The volleyball match between Emerson and Park Ridge on Sept. 17 looked like it was headed for a third game.
Park Ridge had won the first game 25-19, but trailed game two 18-7 when Owls coach Trish Van Laere called a second timeout.
“I went into the huddle and told the girls we were not going to win this game,” said Van Laere. “I told them to use it as practice for the third game. I said don’t look at the scoreboard; this game is over.”
The Owls did not heed their coach’s advice, however, and instead reeled off seven straight points to creep within four, 18-14.
“They shut me up real quick,” said Van Laere.
Park Ridge lost a point on an errant serve. Then Kelsey Wimmershoff pounded one of her 12 kills in the match to bring the Owls back within four, 19-15.
After Wimmershoff’s blast, the Owls took seven of the next eight points to grab a 22-20 lead.
“Coming back is not something we are strong at,” said Van Laere. “It’s something we have been struggling with for years.”
Five points later Park Ridge closed out the game and the match.
“It’s frustrating,” said Emerson coach Kelly Streicher. “I see the talent these girls have and the skills they possess. Because of our mistakes they [Park Ridge] caught up. I know how well they can play so it must have frustrated them too.”
Sherry Altomare finished the match with 14 digs and Kayla Kopchak distributed 10 assists for the Owls. Junior Natalya Machado had 10 digs for the Cavos.

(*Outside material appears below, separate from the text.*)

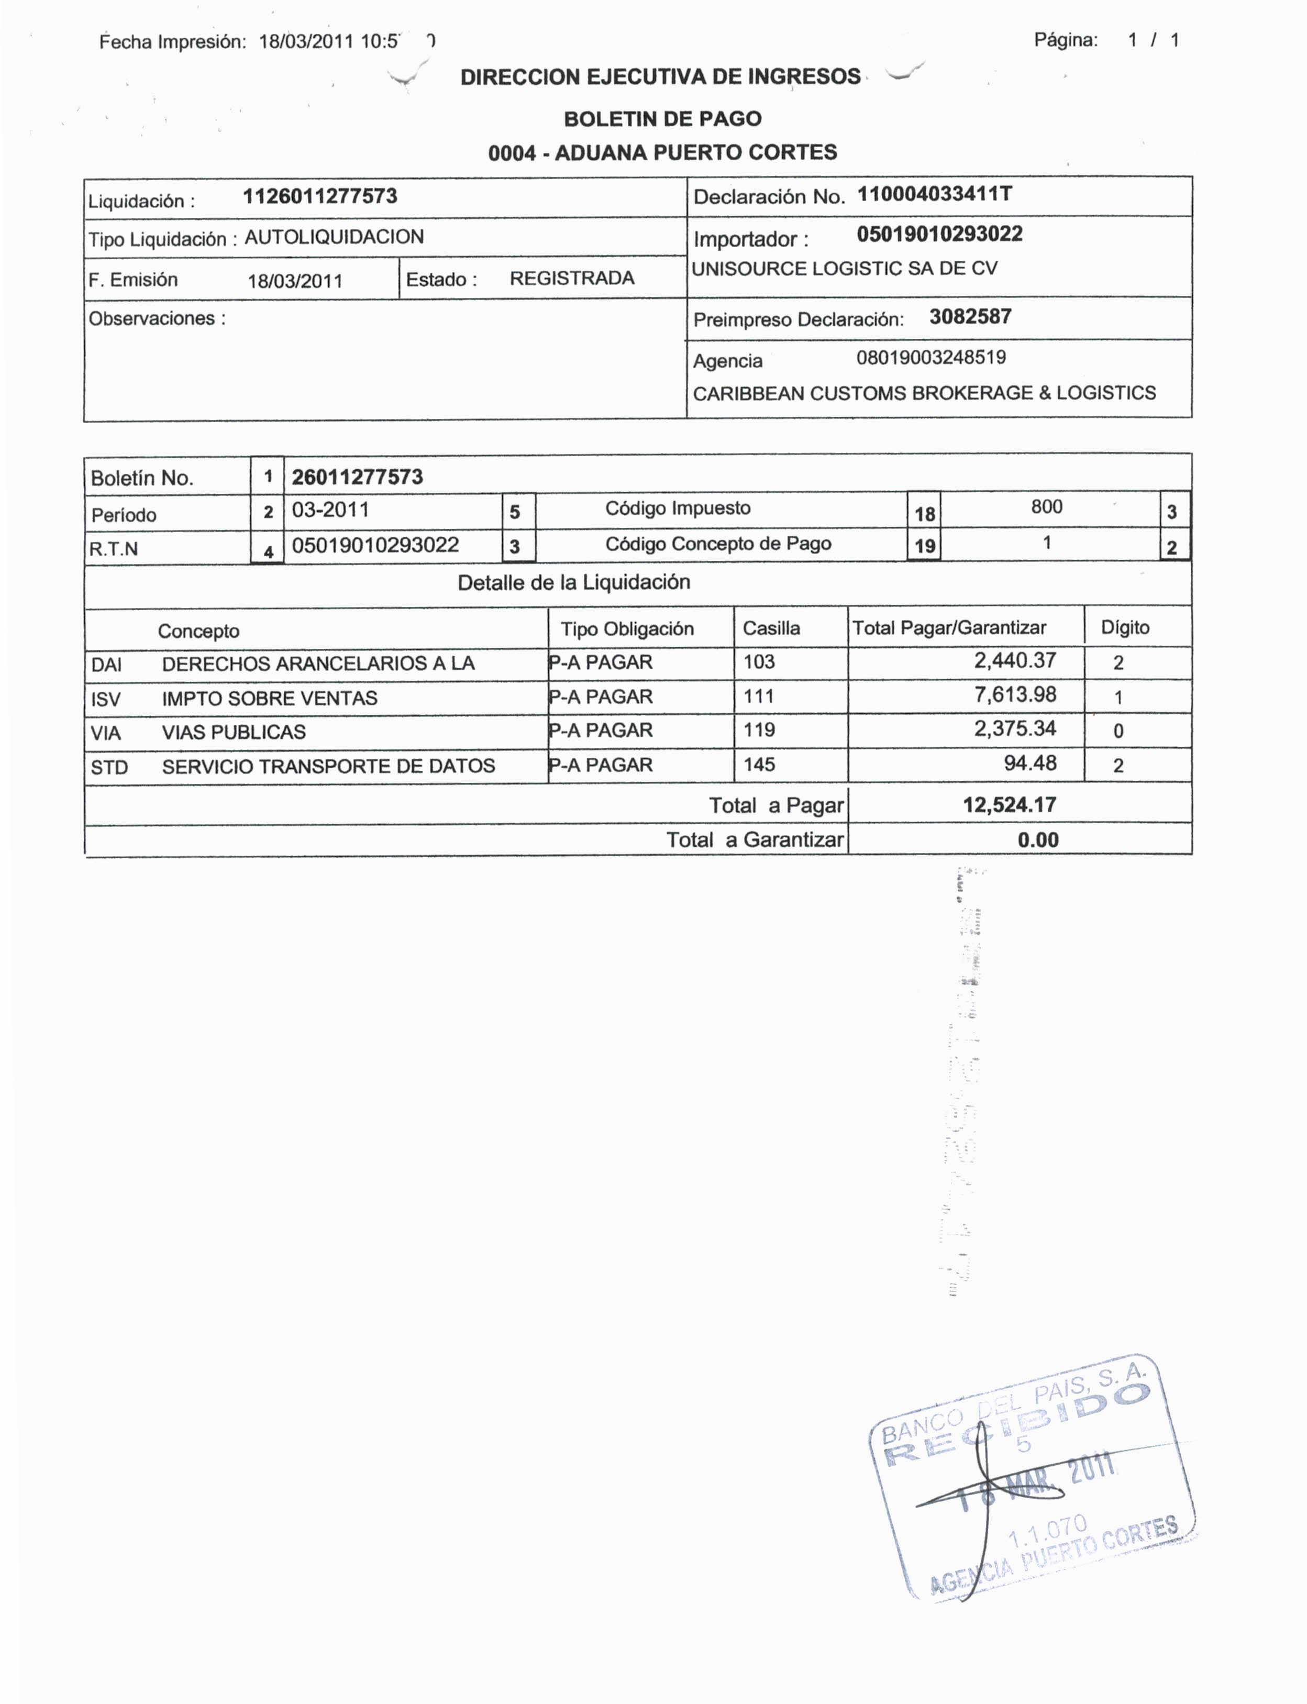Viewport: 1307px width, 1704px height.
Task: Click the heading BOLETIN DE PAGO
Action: coord(662,119)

In the first game, Park Ridge led for the entire time. Emerson closed to within one point of the lead a few times but could never tie the game.
“I want to bring back the things I learned when I was at Emerson,” said Cavos alumna Streicher, who is in her first year of varsity coaching. “The things we did and knowing what is important will help me mold this team. Basic skills and communication are the most important things.”
Van Laere has been the coach of her group of girls for five years, since before they entered high school.
“I have coached these girls since eighth grade,” she said. “These six starters have always been the starters. They question me now and then but they trust me.”
Van Laere says that early in her coaching career she used to “scream, scream, scream” and put down the girls. Now she asks them to communicate with her after every game.
“I ask them to e-mail their thoughts,” Van Laere said. “What they think we did right, what they think they did wrong, and what they think we could have done better. It helps me focus on the bigger picture because I see it from 12 perspectives. I take the key elements and prepare a PowerPoint presentation to show them before practice.”
“It opens up team communication even further than it is,” said Wimmershoff. “If somebody has something on their mind, coach brings it to practice. We all help each other.”